Yes. Vesta’s core analytical functionality works entirely offline. License validation includes a 3-day grace period for environments without regular internet access. Map visualizations will require network access for tile retrieval, but all other features — data import, statistical analysis, charting, and project management — operate without any external connection.

Summary: Vesta is designed with data minimization and local processing to support your organization’s compliance requirements.

Vesta applies multiple layers of security throughout the application. All imported files undergo strict format validation, and user inputs are sanitized and type-checked before processing. JSON data is deserialized using custom converters with schema validation to prevent injection attacks. Error messages are designed to be informative without exposing sensitive system information, and the application degrades gracefully when individual components encounter failures.
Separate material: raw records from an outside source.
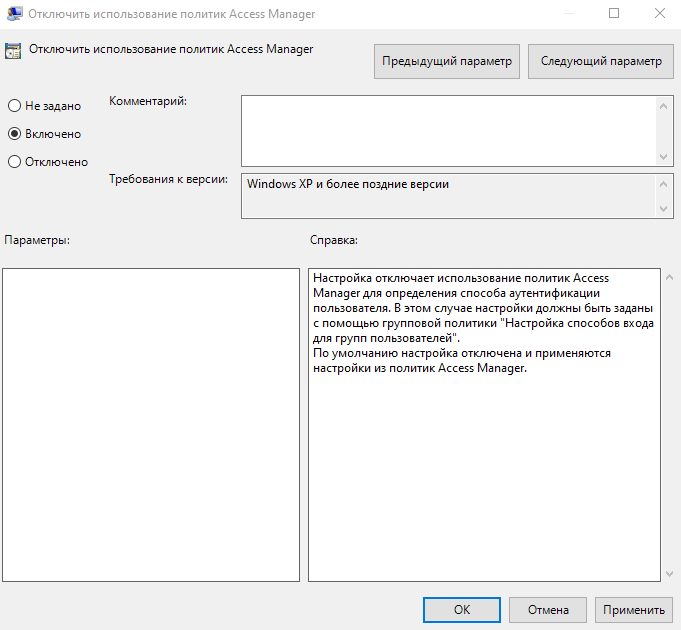Image resolution: width=681 pixels, height=630 pixels.
Task: Choose the "Включено" radio button
Action: click(x=15, y=133)
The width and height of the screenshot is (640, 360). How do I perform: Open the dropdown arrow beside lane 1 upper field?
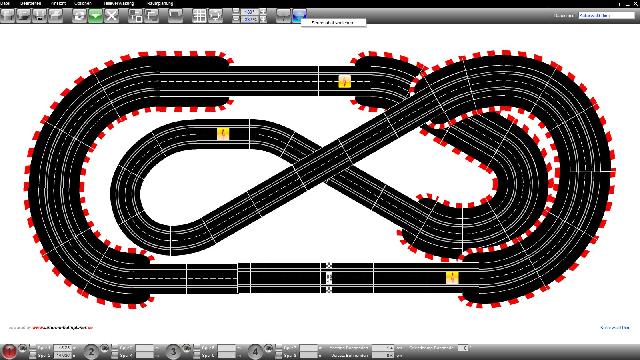tap(74, 348)
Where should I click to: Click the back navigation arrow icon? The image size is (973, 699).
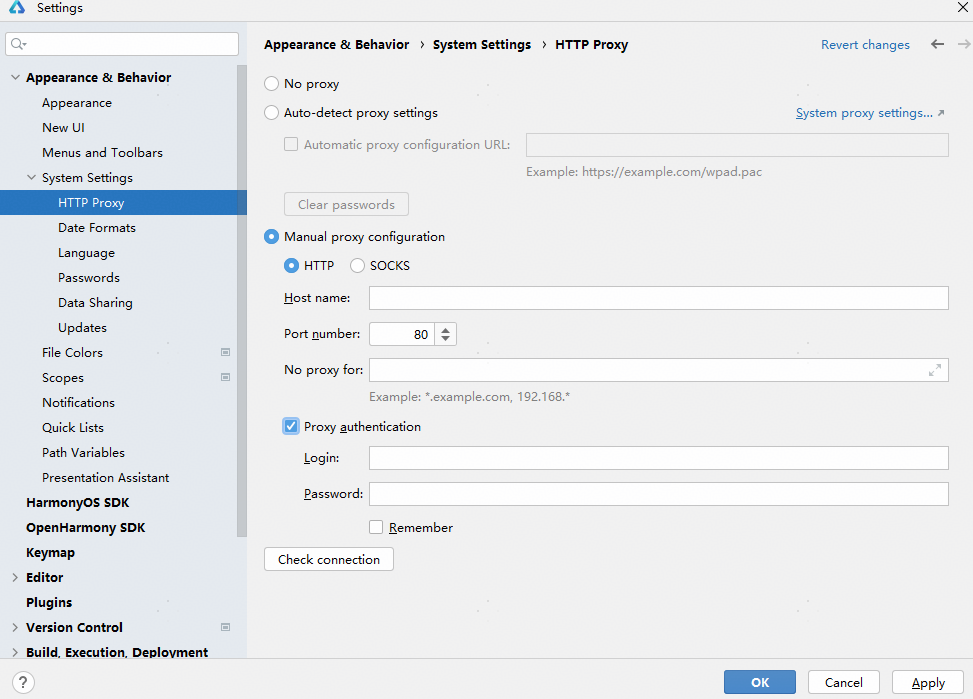937,44
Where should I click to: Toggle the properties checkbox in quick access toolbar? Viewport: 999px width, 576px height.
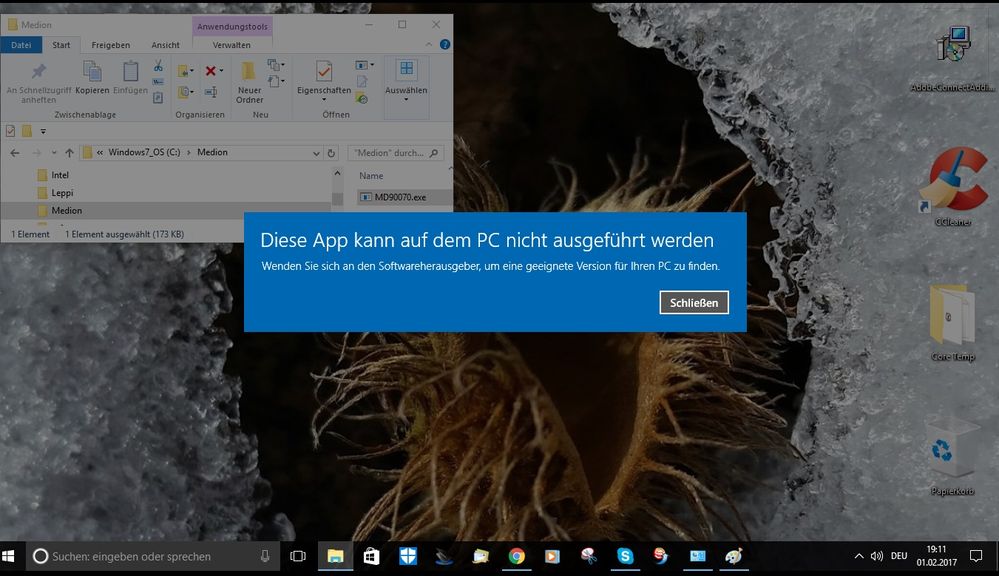click(11, 131)
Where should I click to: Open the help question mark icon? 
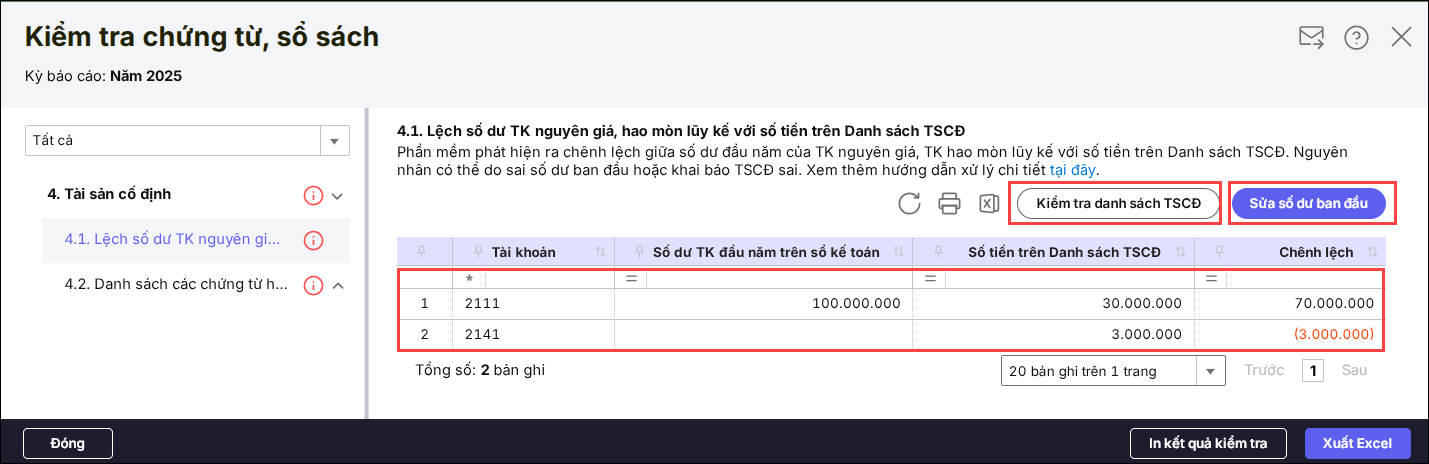[x=1356, y=38]
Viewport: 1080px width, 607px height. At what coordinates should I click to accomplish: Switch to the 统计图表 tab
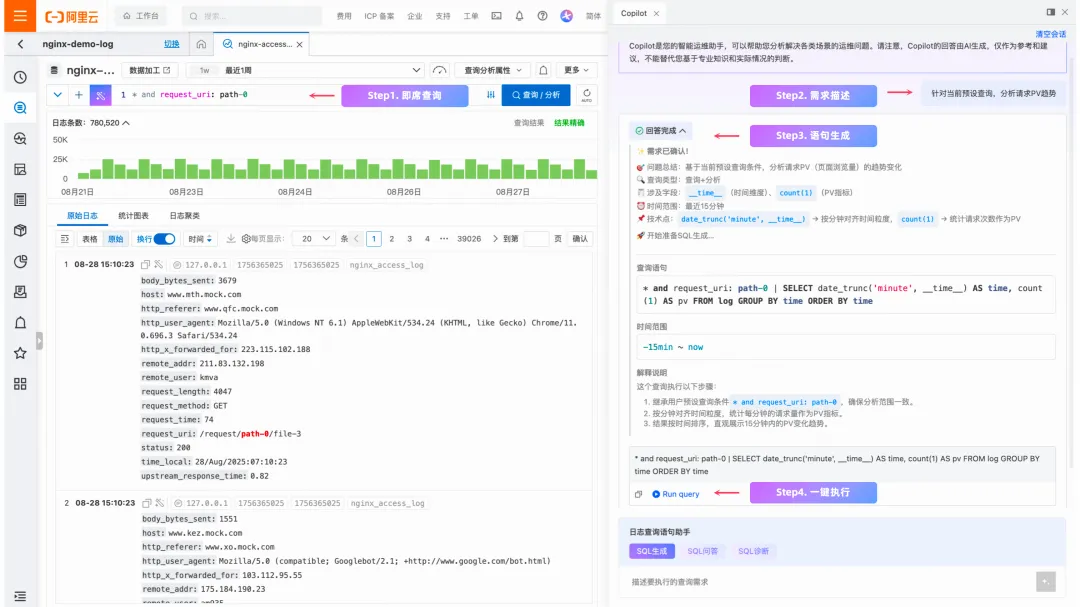click(x=133, y=216)
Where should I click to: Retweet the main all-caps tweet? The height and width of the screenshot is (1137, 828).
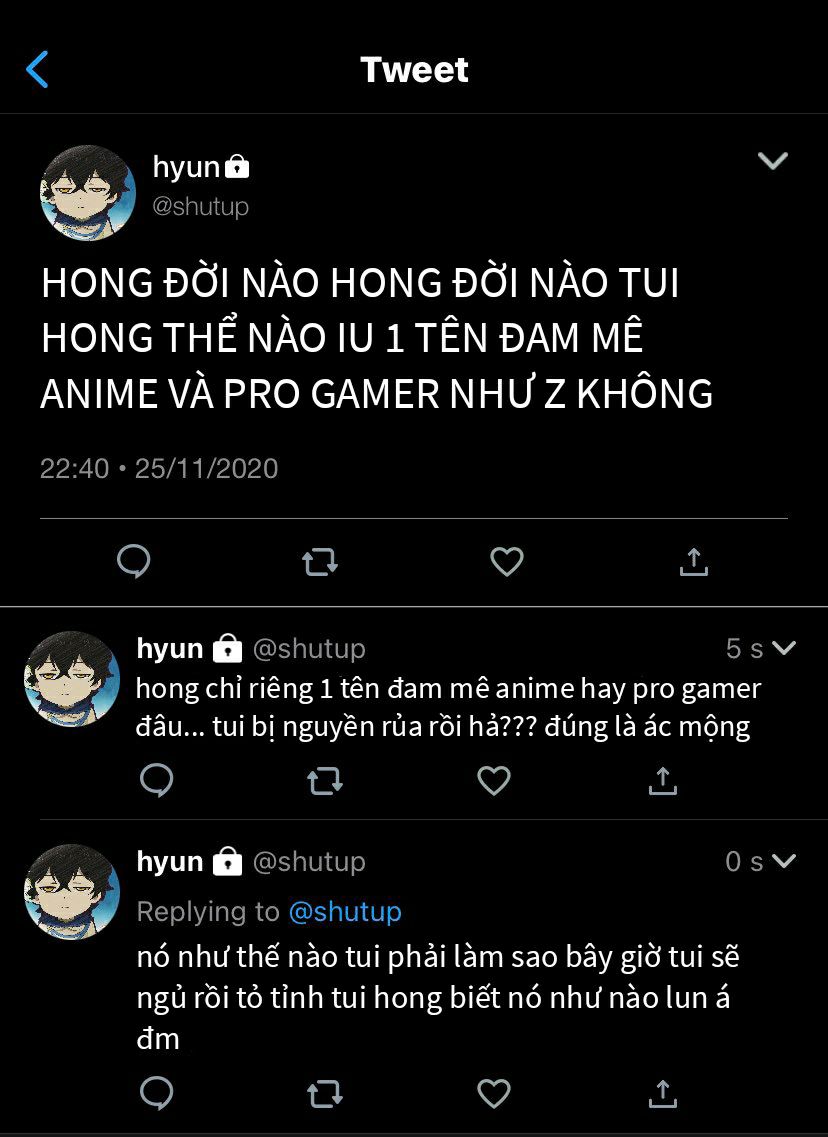pyautogui.click(x=320, y=562)
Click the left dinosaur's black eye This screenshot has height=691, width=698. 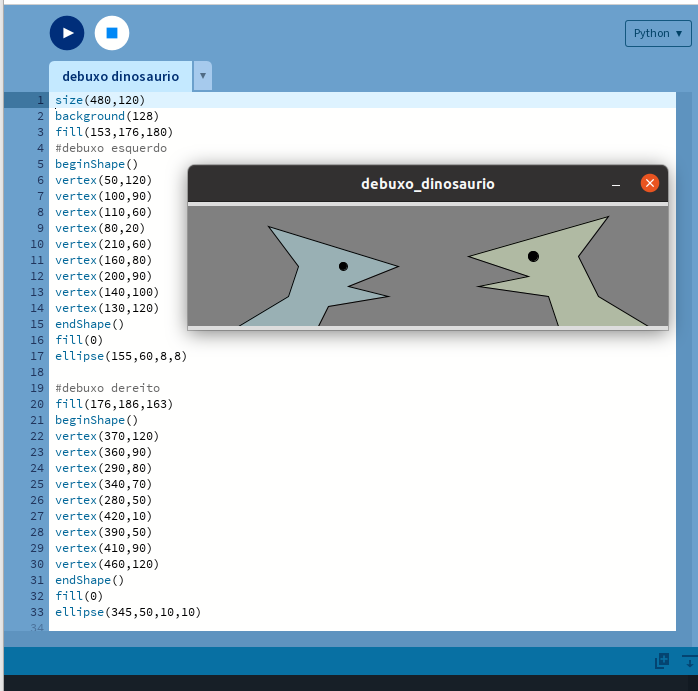pyautogui.click(x=343, y=266)
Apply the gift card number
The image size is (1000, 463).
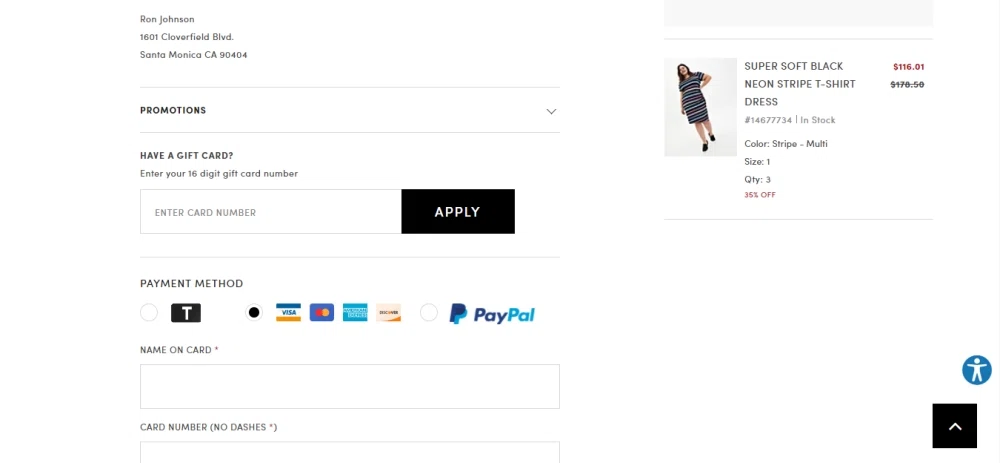[x=458, y=212]
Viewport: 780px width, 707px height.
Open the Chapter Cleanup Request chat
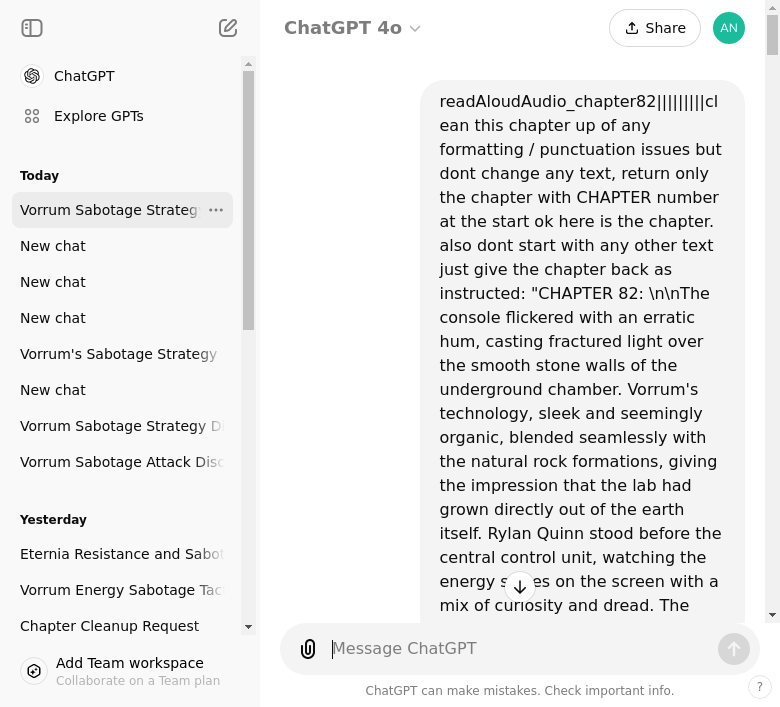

On the development side, BioMedware follows secure coding practices including static code analysis, regular security scanning of third-party dependencies, and isolated testing environments that use mock data rather than real user information. All configuration data containing sensitive settings is encrypted at rest, and development, testing, and production environments are clearly separated.

Summary: Vesta is built with defense-in-depth security practices across input validation, memory management, error handling, and development processes.